Spitz Group
Gene regulation and genome architecture in development and evolution
Previous and current research
While the major part of vertebrate genomes is not coding for proteins, it nevertheless contains functionally important information. In particular, the tightly regulated expression of many developmental genes is achieved through the coordinated action of multiple cis-regulatory elements, which could be located hundreds of kilobases away from the gene they control. Notably, many recent genome-wide association studies have identified disease susceptibility intervals that do not overlap with any protein-coding gene, suggesting that they instead contain elements influencing the expression of distant genes. These findings emphasise the critical role of non-genic sequences in controlling gene activities and the importance of defining precisely the location of such elements and their function. Importantly, the specific distribution of these elements along the chromosomes seems to play a major role in directing their activities, as shown by the dramatic consequences of chromosomal rearrangements and the frequent preservation of chromosomal syntenies during evolution.

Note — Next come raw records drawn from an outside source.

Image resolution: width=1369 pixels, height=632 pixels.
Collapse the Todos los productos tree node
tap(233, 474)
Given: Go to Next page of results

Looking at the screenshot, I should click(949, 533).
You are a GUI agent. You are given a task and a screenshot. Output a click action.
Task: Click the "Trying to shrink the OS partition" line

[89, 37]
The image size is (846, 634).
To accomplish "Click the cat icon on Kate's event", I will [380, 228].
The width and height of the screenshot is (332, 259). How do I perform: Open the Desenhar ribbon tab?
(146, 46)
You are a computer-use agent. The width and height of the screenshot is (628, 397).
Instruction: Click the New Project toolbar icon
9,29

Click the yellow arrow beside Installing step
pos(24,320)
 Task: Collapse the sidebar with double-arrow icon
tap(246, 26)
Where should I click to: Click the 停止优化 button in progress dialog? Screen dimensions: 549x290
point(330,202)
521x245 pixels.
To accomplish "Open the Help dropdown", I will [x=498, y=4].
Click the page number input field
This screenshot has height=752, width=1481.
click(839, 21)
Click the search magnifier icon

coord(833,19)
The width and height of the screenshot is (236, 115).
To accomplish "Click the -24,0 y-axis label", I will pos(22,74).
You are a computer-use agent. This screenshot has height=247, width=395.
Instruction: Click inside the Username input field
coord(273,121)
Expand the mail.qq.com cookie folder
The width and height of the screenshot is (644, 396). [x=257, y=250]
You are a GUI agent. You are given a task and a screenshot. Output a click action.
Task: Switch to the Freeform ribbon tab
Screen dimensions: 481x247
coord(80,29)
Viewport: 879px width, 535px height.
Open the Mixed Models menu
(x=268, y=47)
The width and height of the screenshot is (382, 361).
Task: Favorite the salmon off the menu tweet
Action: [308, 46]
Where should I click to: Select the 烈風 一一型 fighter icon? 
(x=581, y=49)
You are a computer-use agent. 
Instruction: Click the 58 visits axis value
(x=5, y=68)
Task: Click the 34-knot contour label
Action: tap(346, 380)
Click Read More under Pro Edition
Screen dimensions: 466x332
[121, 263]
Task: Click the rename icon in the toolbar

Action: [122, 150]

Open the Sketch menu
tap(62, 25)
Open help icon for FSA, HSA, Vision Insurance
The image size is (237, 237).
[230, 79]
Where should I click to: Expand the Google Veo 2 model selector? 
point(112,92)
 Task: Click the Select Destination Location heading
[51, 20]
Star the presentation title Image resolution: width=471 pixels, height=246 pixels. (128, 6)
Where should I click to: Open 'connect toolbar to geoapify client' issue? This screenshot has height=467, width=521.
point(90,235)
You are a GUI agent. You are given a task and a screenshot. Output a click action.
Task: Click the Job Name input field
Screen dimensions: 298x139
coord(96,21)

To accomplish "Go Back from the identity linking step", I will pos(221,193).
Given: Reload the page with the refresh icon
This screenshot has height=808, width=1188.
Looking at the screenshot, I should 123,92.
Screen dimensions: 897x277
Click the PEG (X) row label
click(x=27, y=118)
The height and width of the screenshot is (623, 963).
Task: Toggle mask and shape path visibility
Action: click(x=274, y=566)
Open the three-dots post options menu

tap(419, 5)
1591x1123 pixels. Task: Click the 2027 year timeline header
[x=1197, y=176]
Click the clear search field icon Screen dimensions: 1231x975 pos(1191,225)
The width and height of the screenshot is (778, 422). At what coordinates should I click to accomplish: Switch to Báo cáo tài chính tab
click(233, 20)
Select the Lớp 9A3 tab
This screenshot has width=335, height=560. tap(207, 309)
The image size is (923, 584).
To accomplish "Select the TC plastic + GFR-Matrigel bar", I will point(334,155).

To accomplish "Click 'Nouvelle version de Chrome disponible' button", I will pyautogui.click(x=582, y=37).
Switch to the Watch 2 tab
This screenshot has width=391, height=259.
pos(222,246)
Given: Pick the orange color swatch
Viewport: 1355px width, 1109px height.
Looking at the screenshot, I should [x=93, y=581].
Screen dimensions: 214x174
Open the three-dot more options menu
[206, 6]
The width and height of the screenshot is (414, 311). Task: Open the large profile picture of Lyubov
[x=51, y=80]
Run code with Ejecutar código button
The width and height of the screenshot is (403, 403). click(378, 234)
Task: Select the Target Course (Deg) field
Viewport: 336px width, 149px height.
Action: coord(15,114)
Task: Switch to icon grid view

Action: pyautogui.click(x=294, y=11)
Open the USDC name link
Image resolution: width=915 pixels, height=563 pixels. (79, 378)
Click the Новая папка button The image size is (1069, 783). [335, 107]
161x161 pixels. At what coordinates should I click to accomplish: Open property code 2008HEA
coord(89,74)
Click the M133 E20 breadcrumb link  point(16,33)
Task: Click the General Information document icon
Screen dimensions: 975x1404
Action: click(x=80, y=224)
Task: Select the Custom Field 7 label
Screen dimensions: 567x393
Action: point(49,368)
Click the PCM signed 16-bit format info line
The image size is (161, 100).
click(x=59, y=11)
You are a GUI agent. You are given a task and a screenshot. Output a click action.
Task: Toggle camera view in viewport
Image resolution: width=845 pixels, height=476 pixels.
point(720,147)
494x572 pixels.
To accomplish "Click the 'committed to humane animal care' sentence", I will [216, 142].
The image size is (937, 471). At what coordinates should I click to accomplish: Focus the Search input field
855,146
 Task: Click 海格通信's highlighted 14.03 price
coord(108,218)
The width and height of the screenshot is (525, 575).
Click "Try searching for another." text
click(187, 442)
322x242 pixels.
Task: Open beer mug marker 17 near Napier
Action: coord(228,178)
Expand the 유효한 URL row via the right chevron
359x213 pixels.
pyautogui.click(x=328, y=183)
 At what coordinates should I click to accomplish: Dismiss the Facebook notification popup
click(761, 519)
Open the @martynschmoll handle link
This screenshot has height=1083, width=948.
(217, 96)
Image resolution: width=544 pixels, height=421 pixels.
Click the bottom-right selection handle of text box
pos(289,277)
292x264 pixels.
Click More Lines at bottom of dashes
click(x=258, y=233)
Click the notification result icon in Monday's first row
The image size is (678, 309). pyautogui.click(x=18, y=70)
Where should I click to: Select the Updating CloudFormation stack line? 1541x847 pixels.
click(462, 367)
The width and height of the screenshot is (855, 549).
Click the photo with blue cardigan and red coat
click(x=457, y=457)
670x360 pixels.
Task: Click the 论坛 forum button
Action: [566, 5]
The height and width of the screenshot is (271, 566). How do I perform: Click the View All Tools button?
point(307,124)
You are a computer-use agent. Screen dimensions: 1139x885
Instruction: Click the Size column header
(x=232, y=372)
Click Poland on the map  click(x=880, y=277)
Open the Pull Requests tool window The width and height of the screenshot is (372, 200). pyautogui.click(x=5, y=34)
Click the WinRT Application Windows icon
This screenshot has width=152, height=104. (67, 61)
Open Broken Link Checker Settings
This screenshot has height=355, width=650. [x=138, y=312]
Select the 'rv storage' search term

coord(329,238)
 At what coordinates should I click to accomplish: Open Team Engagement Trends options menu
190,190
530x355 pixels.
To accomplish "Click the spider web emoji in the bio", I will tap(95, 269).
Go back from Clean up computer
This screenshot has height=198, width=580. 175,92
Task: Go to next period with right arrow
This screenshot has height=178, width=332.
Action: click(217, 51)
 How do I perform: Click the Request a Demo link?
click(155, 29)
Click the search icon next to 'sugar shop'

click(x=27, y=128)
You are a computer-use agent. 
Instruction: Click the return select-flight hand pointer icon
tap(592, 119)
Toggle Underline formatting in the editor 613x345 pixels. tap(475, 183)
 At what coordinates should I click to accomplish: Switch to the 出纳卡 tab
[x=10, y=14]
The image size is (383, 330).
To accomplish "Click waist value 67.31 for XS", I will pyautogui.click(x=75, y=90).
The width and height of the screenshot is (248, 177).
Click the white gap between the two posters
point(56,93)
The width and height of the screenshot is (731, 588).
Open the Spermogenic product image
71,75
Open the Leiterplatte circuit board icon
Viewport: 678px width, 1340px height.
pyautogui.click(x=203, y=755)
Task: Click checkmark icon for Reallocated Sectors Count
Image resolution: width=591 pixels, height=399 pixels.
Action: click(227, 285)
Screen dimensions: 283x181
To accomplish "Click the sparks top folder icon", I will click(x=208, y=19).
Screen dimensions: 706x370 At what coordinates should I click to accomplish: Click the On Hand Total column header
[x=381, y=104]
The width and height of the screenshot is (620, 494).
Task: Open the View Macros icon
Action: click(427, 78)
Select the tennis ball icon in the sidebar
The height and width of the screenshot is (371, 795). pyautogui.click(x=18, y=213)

Our lab aims to understand the mechanisms that define the regulatory structure of the mammalian genomes and control gene expression. Specifically, we aim to understand how the complex intermingled arrays of genes and cis-regulatory elements found in several loci are translated into gene-specific expression programs. To address this, our lab has developed several experimental approaches in the mouse that allow us to explore and assess the regulatory organisation of the mammalian genome both at a large scale and in great detail. In addition to mouse genetic and transgenic approaches, we have established a simple and efficient in vivo transposition system that enables us to characterise systematically the different kinds of regulatory activities present along a chromosome. In particular, we focus on intervals associated with developmental abnormalities, where we use chromosomal engineering techniques to generate series of chromosomal rearrangements that reproduce those found in human patients. Besides supplying mouse models to study the molecular etiology of these genomic disorders, these approaches provide insights into the regulatory architecture of these loci.
Future projects and goals
Chromatin, chromosomal conformation and gene expression: In the nucleus, chromosomes adopt diff erent spatial organisations depending on their transcriptional activities. Distant genomic regions could be brought in close physical proximity by the formation of large chromosomal loops, to favour functional interactions between remote enhancers and their target genes. However, the genomic elements and protein complexes that determine the formation of such specific long-range chromatin interactions are still poorly understood. By combining our advanced genomic engineering approaches with chromatin prof ling and conformation analyses (using next generation sequencing and imaging), we aim to understand how specific chromatin structures and conformations are established at defined loci and determine their functional significance in the context of a developing embryo.
Genome regulatory architecture, structural variations and evolution: The tools we have established greatly facilitate the functional exploration of the non-coding part of the genome. We are interested in further expanding these approaches, notably to understand the phenotypic consequences of structural variations or chromosomal aneuploidies found in humans. We are also interested in comparing the regulatory architecture of developmental gene loci between different species, to trace back its emergence and establish how it could have contributed to evolution of body forms.